Maxwell Ultracapacitors to Capture Subway Braking Power

The South Korean government is testing Maxwell Technologies' ultracapacitors for subway regenerative braking systems.

Maxwell Technologies' ultracapacitors are hitting the brakes on South Korean subways - a test of the technology's promise to outperform batteries in capturing and discharging electricity.

The San Diego-based company announced late Wednesday that its ultracapacitors would be used in a regenerative braking project being done by the Korean Railroad Research Institute in a Korean subway system.

That's a new market for Maxwell (NASDAQ: MXWL), one of the more established companies in the field of ultracapacitors. Maxwell and its competitors – including APowerCap Technologies, EnerG2 Inc. and EEstor – say their products can beat batteries on power storage and lifespan measures (see Is This the Way to Build Electric Cars?).

One application for ultracapacitors that's been getting a lot of attention lately is regenerative braking, which captures the kinetic energy from brakes.  Regenerative braking is used on some hybrid cars, such as the Toyota Prius and Honda Insight, to help charge their batteries. Subway systems, including the world's largest in New York, have also experimented with the technology.
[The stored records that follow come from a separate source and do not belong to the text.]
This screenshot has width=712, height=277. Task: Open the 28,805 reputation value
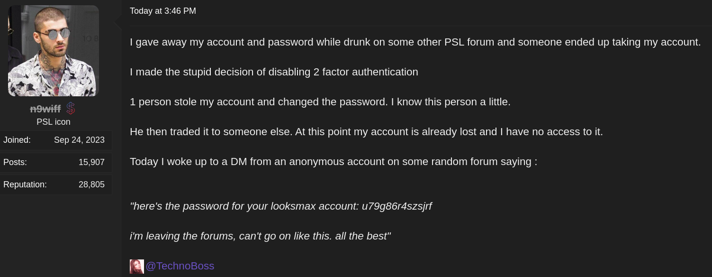91,185
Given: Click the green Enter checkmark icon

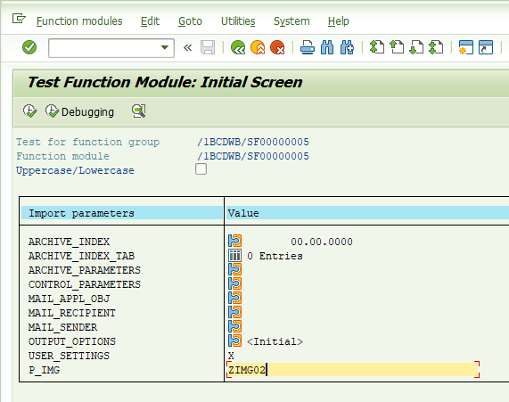Looking at the screenshot, I should coord(29,47).
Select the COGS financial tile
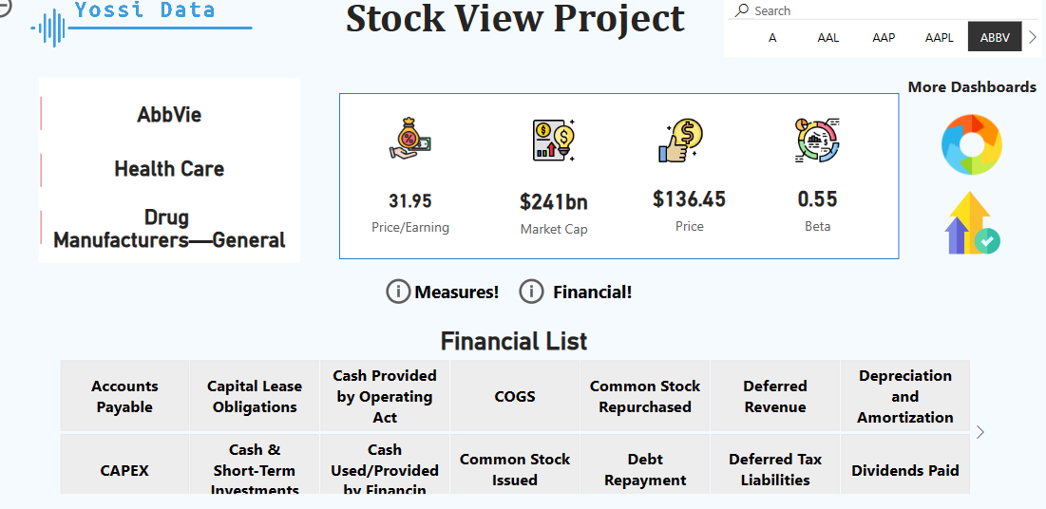This screenshot has width=1046, height=509. pos(515,396)
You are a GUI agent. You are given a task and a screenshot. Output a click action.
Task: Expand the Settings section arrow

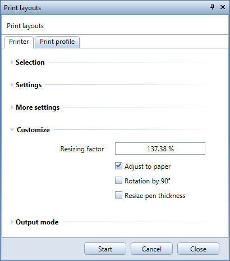[12, 85]
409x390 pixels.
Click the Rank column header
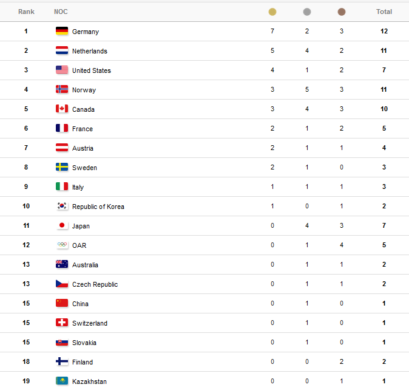tap(26, 12)
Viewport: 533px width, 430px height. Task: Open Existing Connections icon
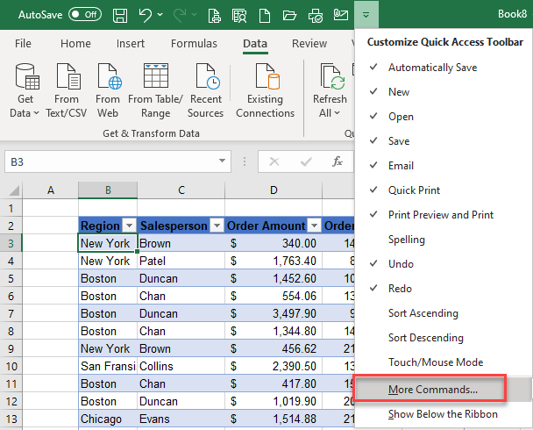pyautogui.click(x=265, y=77)
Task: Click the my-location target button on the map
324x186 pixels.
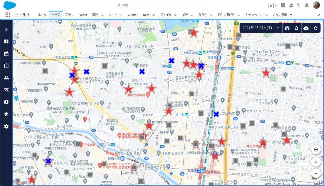Action: click(x=316, y=149)
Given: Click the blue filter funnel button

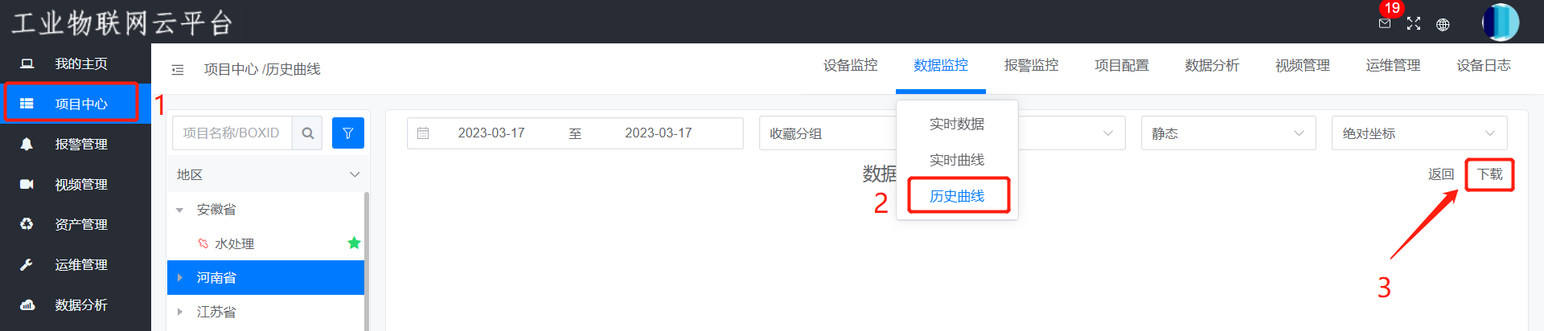Looking at the screenshot, I should [348, 133].
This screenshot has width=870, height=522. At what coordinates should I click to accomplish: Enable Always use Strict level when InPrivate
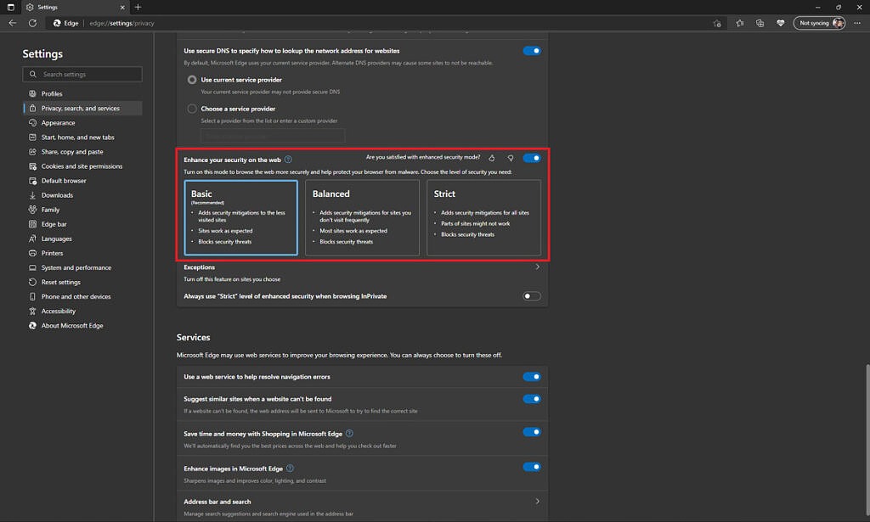(x=532, y=296)
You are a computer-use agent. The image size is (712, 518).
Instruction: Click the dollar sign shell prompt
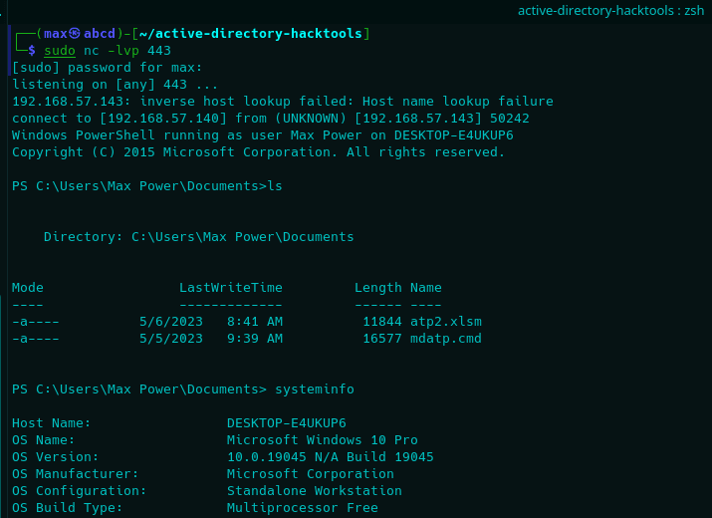pyautogui.click(x=32, y=51)
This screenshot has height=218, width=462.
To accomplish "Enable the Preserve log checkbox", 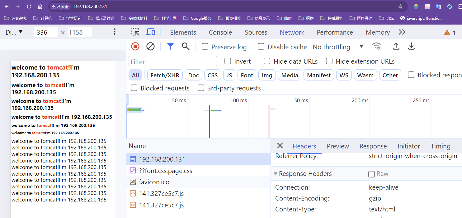I will point(205,46).
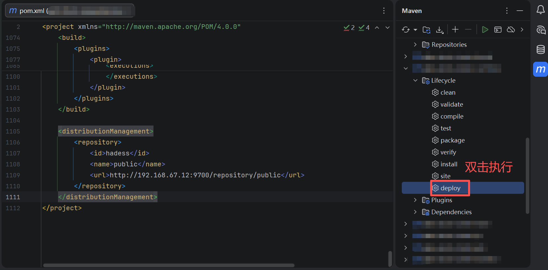Collapse the Lifecycle node
The height and width of the screenshot is (270, 548).
click(x=415, y=80)
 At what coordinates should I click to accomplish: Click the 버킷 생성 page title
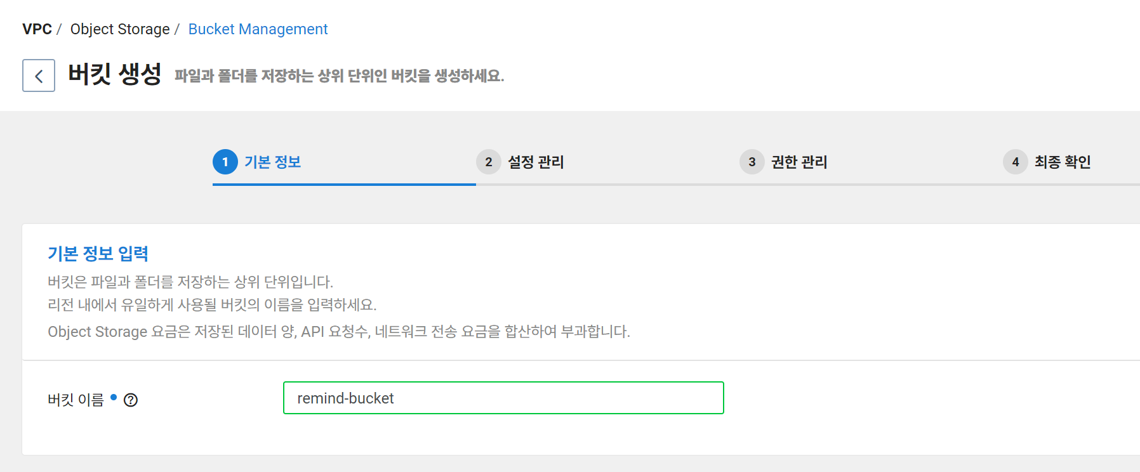point(116,75)
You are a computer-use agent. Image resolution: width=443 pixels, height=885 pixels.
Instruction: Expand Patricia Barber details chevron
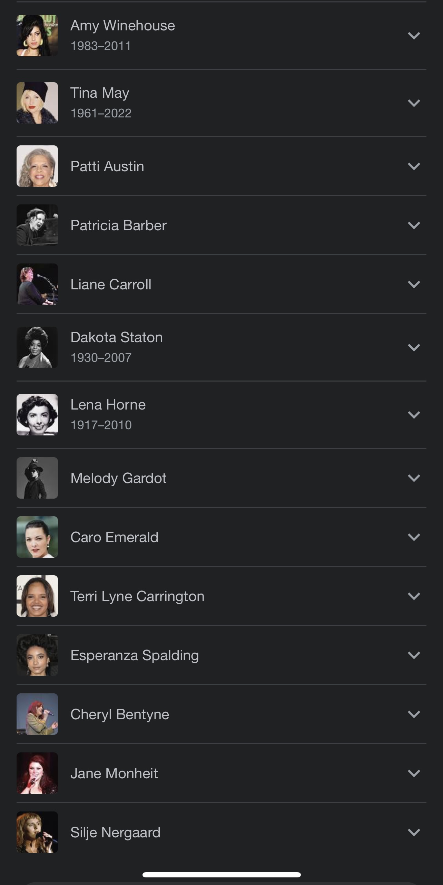click(x=414, y=225)
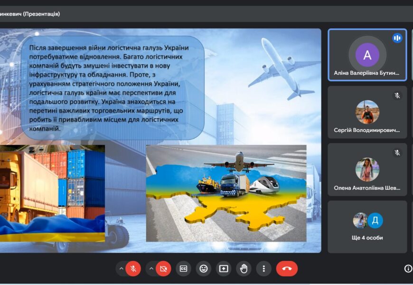Screen dimensions: 413x285
Task: Click the Ukraine map transport image on the slide
Action: [226, 193]
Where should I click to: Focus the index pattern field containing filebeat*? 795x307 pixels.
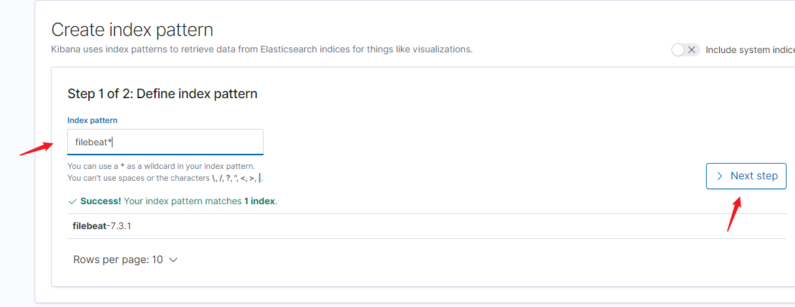[165, 142]
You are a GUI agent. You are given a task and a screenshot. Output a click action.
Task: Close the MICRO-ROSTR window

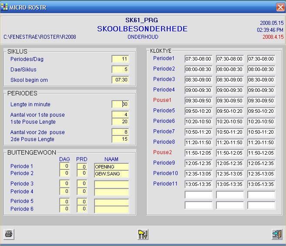280,7
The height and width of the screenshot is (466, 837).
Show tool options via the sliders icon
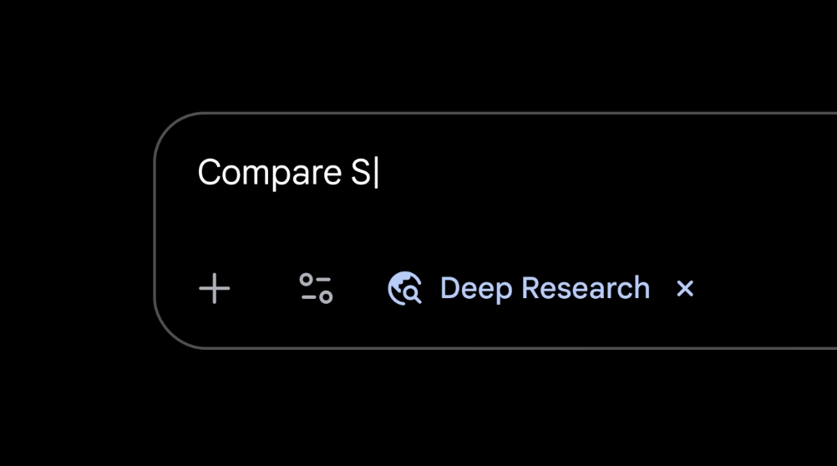(x=316, y=289)
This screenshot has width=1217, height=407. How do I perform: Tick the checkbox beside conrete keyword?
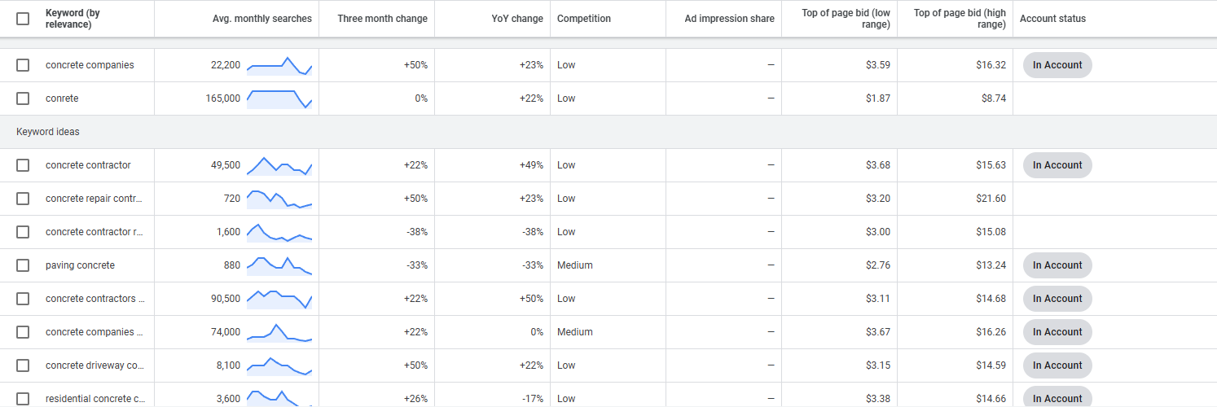(x=23, y=98)
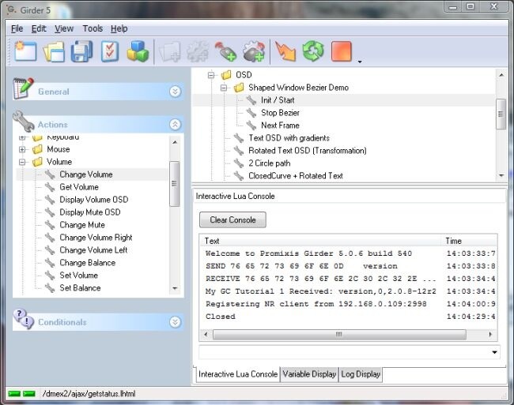Expand the Mouse folder in Actions tree

pyautogui.click(x=23, y=149)
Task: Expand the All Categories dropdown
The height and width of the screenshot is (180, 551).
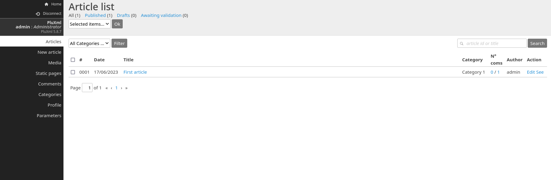Action: tap(89, 43)

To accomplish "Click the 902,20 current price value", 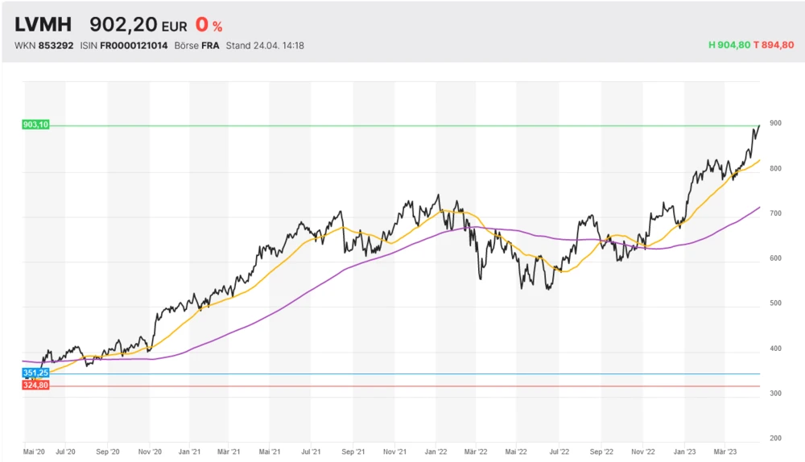I will pos(122,25).
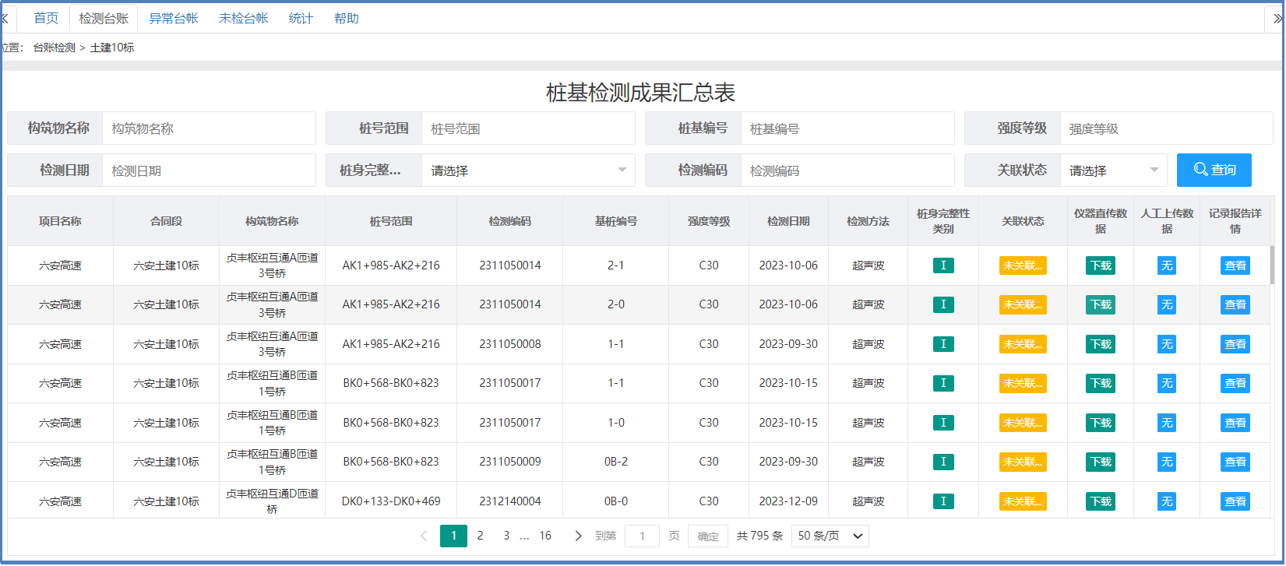Click the 无 manual upload badge for pile 1-0

(1166, 423)
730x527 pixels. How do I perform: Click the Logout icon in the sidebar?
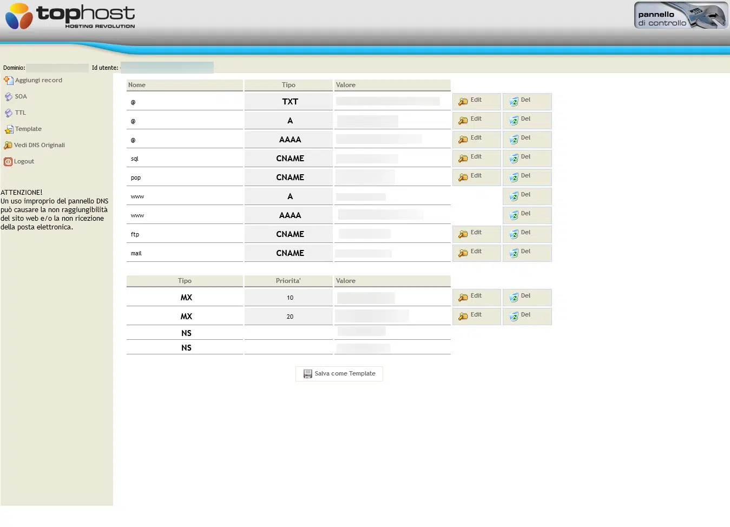click(x=8, y=161)
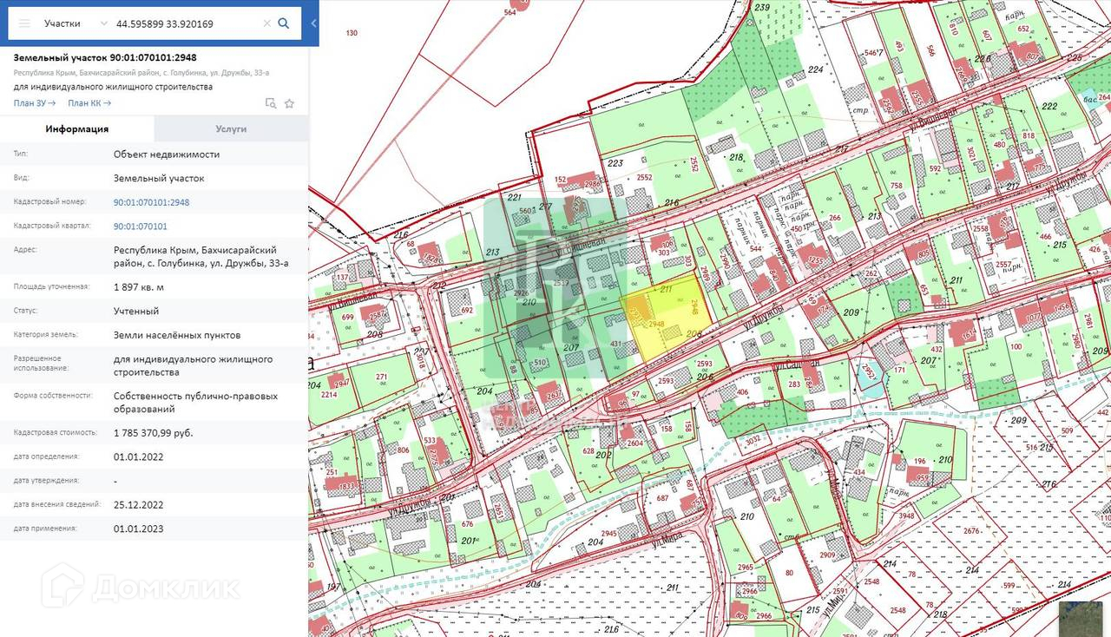Clear the search field with X
The height and width of the screenshot is (637, 1111).
(267, 23)
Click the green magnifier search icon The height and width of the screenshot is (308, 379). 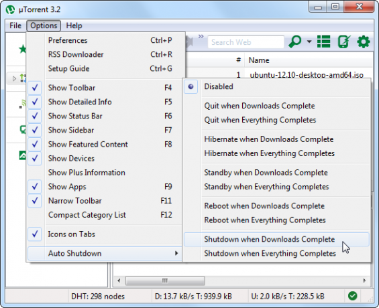coord(295,42)
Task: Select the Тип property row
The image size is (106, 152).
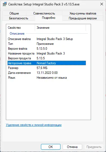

To supply the Korean subway test, Maxwell shipped 72 of its 48-volt ultracapacitor modules to contractor Woojin Industrial Systems earlier this year, where they were used to test a 740-volt regenerative braking system on the Gyengsan light rail transit track. In October, Maxwell shipped another 220 modules to be part of a 1500-volt DC system to be installed by the second quarter of 2009.

That system is scheduled to be demonstrated in mid-2009. But Maxwell said preliminary tests showed that the regenerative braking systems using its modules could reduce grid power consumption by more than 20 percent, or enough to pay back the system's cost in four years.

Capacitors store energy as an electrical field, rather than chemically as batteries do. That means they can charge and discharge faster, and over more life cycles, than batteries, at the expense of "energy density," or amount of power stored per unit of weight. Ultracapacitors promise to solve that problem through improved energy density, using a variety of methods.

Maxwell has sold its ultracapacitors to other customers, for uses including regenerative braking systems for bus companies in China and Europe, and to provide backup power for wind turbine blade pitch control systems built by Germany's LTi REEnergy.

The Economist magazine has pointed to ultracapacitors as a potential replacement for batteries as the energy storage technology of choice - if the technology can prove to work as well as its backers say it can. Investors seem willing to place bets on that question.

EnerG2 Inc. raised $8.5 million for its first round to develop an ultracapacitor for storing energy in electric cars and electronic devices. The Seattle company, founded in 2003, raised the money from OVP Venture Partners, Firelake Capital Management, WRF Capital, and Northwest Energy Angels.

APowerCap, a Ukraine-based company that said it has received funding in 2006 from Ukrainian venture capital firm TechInvest, recently received a funding commitment for between $5 and $20 million from an investment firm called EastOne Group, according to Dow Jones' Clean Technology Investor (via VentureBeat).

AS for EEStor, the Cedar Park, Texas-based company has announced deals with Toronto-based Zenn Motors and Eugene, Ore.-based Light Electric Vehicle Co. to provide ultracapacitors that it said could replace batteries in electric cars.

 But EEStor has seen continual delays in launching its product, which it first promised to deliver by the end of 2007. Recently, EEStor CEO said in a blog post that the company would not deliver its ultracapacitors to market by the end of 2008 because of a lack of funding (see Sounds Like EEStor Has Delayed Again).